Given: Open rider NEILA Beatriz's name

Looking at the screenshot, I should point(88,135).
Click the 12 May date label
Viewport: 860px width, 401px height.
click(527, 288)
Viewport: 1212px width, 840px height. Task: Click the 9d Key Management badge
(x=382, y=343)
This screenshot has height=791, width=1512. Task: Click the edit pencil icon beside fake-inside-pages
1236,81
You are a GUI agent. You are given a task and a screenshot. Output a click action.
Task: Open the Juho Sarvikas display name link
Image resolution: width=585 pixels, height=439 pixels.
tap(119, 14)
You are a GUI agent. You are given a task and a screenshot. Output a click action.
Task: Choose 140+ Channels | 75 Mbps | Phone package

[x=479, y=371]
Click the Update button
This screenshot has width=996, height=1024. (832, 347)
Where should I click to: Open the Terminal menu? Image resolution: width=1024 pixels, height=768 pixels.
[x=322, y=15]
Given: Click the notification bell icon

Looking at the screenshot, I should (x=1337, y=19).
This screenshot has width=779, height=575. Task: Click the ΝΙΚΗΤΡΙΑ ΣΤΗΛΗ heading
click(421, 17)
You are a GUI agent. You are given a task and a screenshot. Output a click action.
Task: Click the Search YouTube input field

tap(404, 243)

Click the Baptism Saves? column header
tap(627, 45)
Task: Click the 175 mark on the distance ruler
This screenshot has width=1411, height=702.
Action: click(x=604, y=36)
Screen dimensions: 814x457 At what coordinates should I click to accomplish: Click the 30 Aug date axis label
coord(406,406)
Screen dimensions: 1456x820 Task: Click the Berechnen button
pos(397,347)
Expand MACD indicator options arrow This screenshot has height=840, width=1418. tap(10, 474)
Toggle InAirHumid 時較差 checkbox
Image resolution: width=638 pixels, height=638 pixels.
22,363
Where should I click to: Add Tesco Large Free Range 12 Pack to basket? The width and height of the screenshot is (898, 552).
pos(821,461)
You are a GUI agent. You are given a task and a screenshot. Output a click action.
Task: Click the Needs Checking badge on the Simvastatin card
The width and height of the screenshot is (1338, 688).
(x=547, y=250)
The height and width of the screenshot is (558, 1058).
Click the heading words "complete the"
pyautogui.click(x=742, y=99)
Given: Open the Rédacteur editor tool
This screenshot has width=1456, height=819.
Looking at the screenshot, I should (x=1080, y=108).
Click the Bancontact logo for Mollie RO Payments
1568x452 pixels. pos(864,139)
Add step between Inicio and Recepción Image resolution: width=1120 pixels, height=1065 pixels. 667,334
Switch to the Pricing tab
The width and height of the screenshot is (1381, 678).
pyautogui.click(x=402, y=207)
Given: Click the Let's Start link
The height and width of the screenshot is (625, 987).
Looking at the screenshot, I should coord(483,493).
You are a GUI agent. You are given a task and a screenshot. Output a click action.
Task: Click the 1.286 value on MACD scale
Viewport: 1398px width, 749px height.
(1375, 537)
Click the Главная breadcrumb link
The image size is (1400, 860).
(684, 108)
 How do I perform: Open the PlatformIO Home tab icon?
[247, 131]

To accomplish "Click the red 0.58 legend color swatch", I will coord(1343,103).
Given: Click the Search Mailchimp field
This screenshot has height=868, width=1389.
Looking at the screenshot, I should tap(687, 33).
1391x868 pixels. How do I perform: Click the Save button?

TASK: Return all of the records above word for word, with nothing changed, added, or left out.

THE OUTPUT:
Given: Open rider NEILA Beatriz's name

Looking at the screenshot, I should point(88,135).
Click the 12 May date label
Viewport: 860px width, 401px height.
click(527, 288)
Viewport: 1212px width, 840px height. Task: Click the 9d Key Management badge
(x=382, y=343)
This screenshot has height=791, width=1512. Task: Click the edit pencil icon beside fake-inside-pages
1236,81
You are a GUI agent. You are given a task and a screenshot. Output a click action.
Task: Open the Juho Sarvikas display name link
Image resolution: width=585 pixels, height=439 pixels.
tap(119, 14)
You are a GUI agent. You are given a task and a screenshot. Output a click action.
Task: Choose 140+ Channels | 75 Mbps | Phone package

[x=479, y=371]
Click the Update button
This screenshot has width=996, height=1024. (832, 347)
Where should I click to: Open the Terminal menu? Image resolution: width=1024 pixels, height=768 pixels.
[x=322, y=15]
Given: Click the notification bell icon

Looking at the screenshot, I should (x=1337, y=19).
This screenshot has width=779, height=575. Task: Click the ΝΙΚΗΤΡΙΑ ΣΤΗΛΗ heading
click(421, 17)
You are a GUI agent. You are given a task and a screenshot. Output a click action.
Task: Click the Search YouTube input field

tap(404, 243)

Click the Baptism Saves? column header
tap(627, 45)
Task: Click the 175 mark on the distance ruler
This screenshot has width=1411, height=702.
Action: click(x=604, y=36)
Screen dimensions: 814x457 At what coordinates should I click to accomplish: Click the 30 Aug date axis label
coord(406,406)
Screen dimensions: 1456x820 Task: Click the Berechnen button
pos(397,347)
Expand MACD indicator options arrow This screenshot has height=840, width=1418. tap(10, 474)
Toggle InAirHumid 時較差 checkbox
Image resolution: width=638 pixels, height=638 pixels.
22,363
Where should I click to: Add Tesco Large Free Range 12 Pack to basket? The width and height of the screenshot is (898, 552).
pos(821,461)
You are a GUI agent. You are given a task and a screenshot. Output a click action.
Task: Click the Needs Checking badge on the Simvastatin card
The width and height of the screenshot is (1338, 688).
(x=547, y=250)
The height and width of the screenshot is (558, 1058).
Click the heading words "complete the"
pyautogui.click(x=742, y=99)
Given: Open the Rédacteur editor tool
This screenshot has width=1456, height=819.
Looking at the screenshot, I should (x=1080, y=108).
Click the Bancontact logo for Mollie RO Payments
1568x452 pixels. pos(864,139)
Add step between Inicio and Recepción Image resolution: width=1120 pixels, height=1065 pixels. 667,334
Switch to the Pricing tab
The width and height of the screenshot is (1381, 678).
pyautogui.click(x=402, y=207)
Given: Click the Let's Start link
The height and width of the screenshot is (625, 987).
Looking at the screenshot, I should coord(483,493).
You are a GUI agent. You are given a task and a screenshot. Output a click action.
Task: Click the 1.286 value on MACD scale
Viewport: 1398px width, 749px height.
(1375, 537)
Click the Главная breadcrumb link
The image size is (1400, 860).
(684, 108)
 How do I perform: Open the PlatformIO Home tab icon?
[247, 131]

To accomplish "Click the red 0.58 legend color swatch", I will coord(1343,103).
Given: Click the Search Mailchimp field
This screenshot has height=868, width=1389.
Looking at the screenshot, I should tap(687, 33).
1391x868 pixels. How do I perform: Click the Save button?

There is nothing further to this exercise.